▸ **Work to do**
**a.** Answer these questions from the reclaimed wood thread:
(i) What kind of building did the wood come from?
(ii) What did UKfan use to double-check the boards after pulling the nails?
(iii) What kind of wood does TexasTimbers think is on the left?
**b.** Reproduce the stretch of the reclaimed wood thread from "Looks like pine" through "we love pics!".

▸ **Passage provided**
+ + + + + + +

# Reclaimed Wood



## UKfan (Nov 16, 2010)

I recently came across some wood from an old tobacco barn in KY. Thought I would share some of the pictures of the wood.

This is the wood as I brought it back to the house.









This is what I got out of two of the boards.


----------



## TexasTimbers (Oct 17, 2006)

That's nice looking wood. 


Looks like pine on the left, what is on the right? Did you hit anything processing it? What do you plan to make? 

Thanks for showing us - we love pics!









.


----------



## UKfan (Nov 16, 2010)

I am pretty sure the ones to the right are Oak. I had to pull alot of nails and then and went over them with a couple of strong magnets to double check. So far so good...I haven't hit anything yet.


----------



## Ibangwood (Feb 25, 2010)

On the right.. I don't think thats oak..


----------



## Grubgrub (Mar 7, 2011)

Looks great, What was the price on these for you? :thumbsup:


----------



## del schisler (Nov 5, 2009)

UKfan said:


> I am pretty sure the ones to the right are Oak. I had to pull alot of nails and then and went over them with a couple of strong magnets to double check. So far so good...I haven't hit anything yet.


the one on the right is not oak . How about Kentuckey coffee tree wood. Look at this link http://www.hobbithouseinc.com/personal/woodpics/coffee tree.htm


----------



## Ibangwood (Feb 25, 2010)

+ + + + + + +

[Dataset excerpt]
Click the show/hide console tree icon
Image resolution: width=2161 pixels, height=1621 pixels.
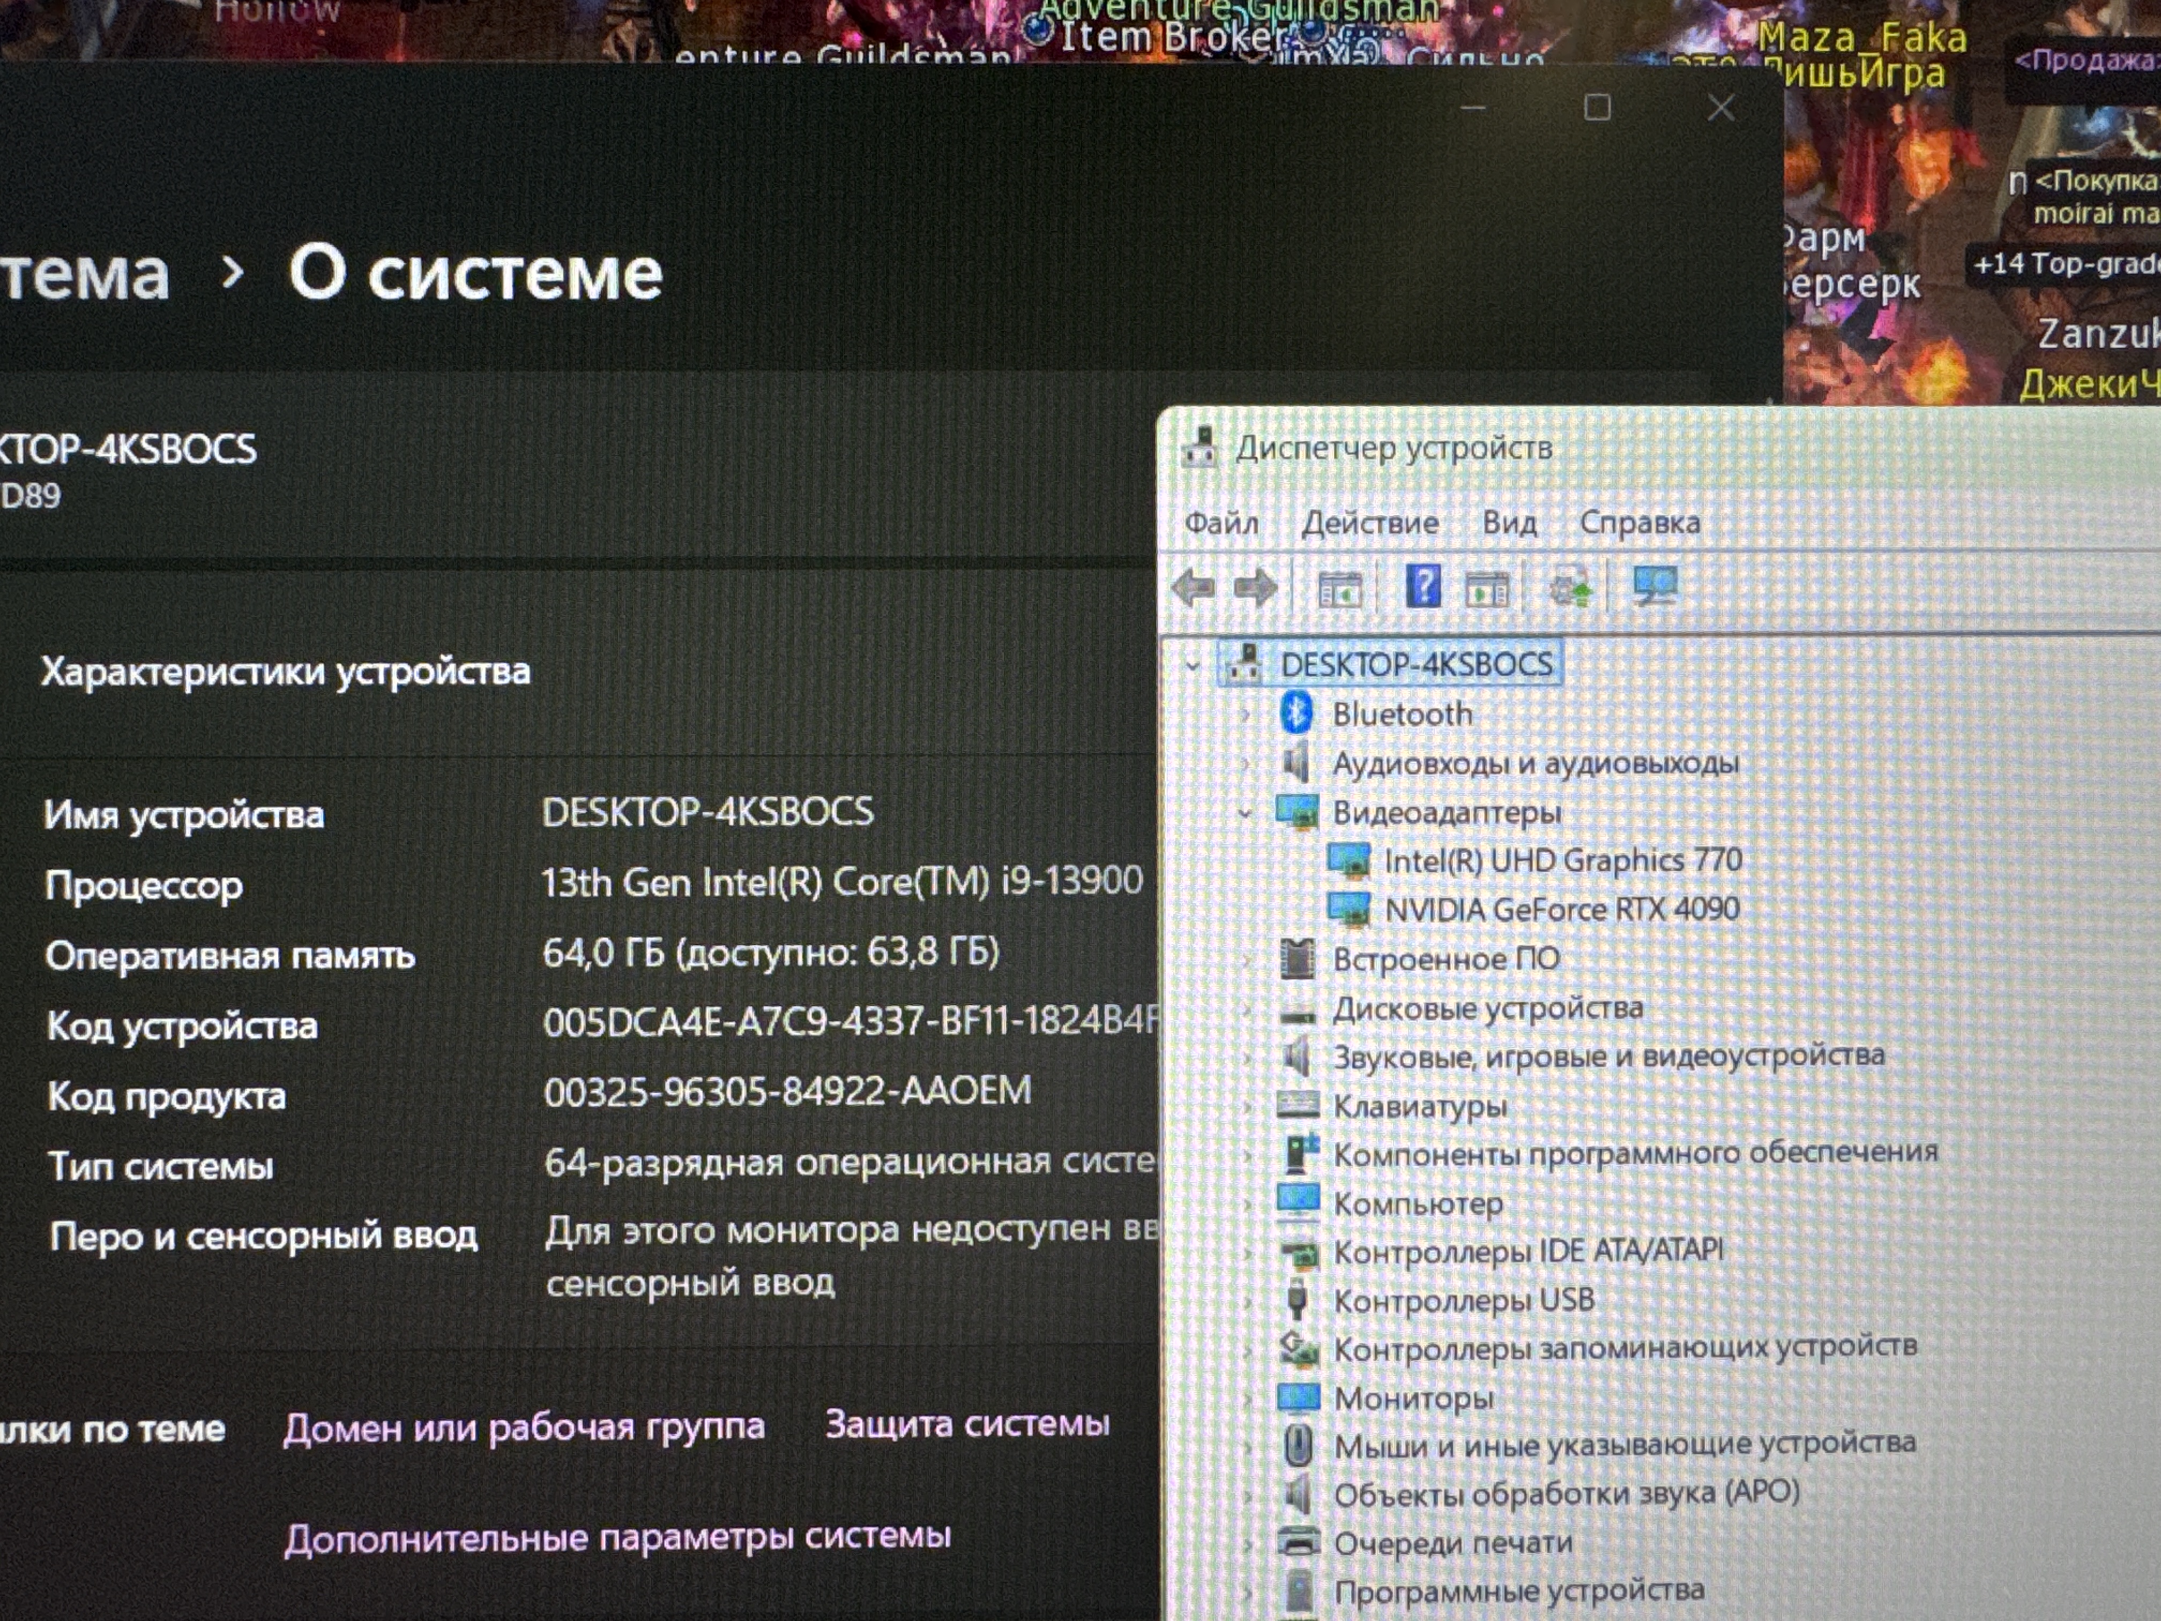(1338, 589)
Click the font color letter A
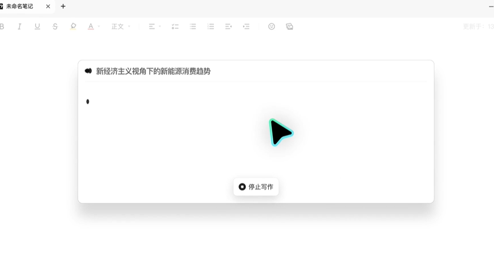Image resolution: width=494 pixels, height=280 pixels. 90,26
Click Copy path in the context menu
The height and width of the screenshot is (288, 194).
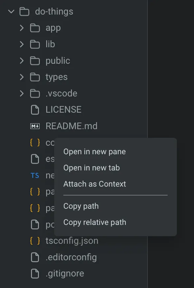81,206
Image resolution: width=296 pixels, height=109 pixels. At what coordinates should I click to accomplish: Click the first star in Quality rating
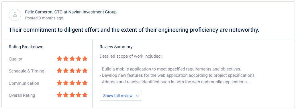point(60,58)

+ + + + + + +

▸ **Responses for each task**
**a.**
(i) An old tobacco barn in KY
(ii) A couple of strong magnets
(iii) Pine

**b.**
Looks like pine on the left, what is on the right? Did you hit anything processing it? What do you plan to make? 

Thanks for showing us - we love pics!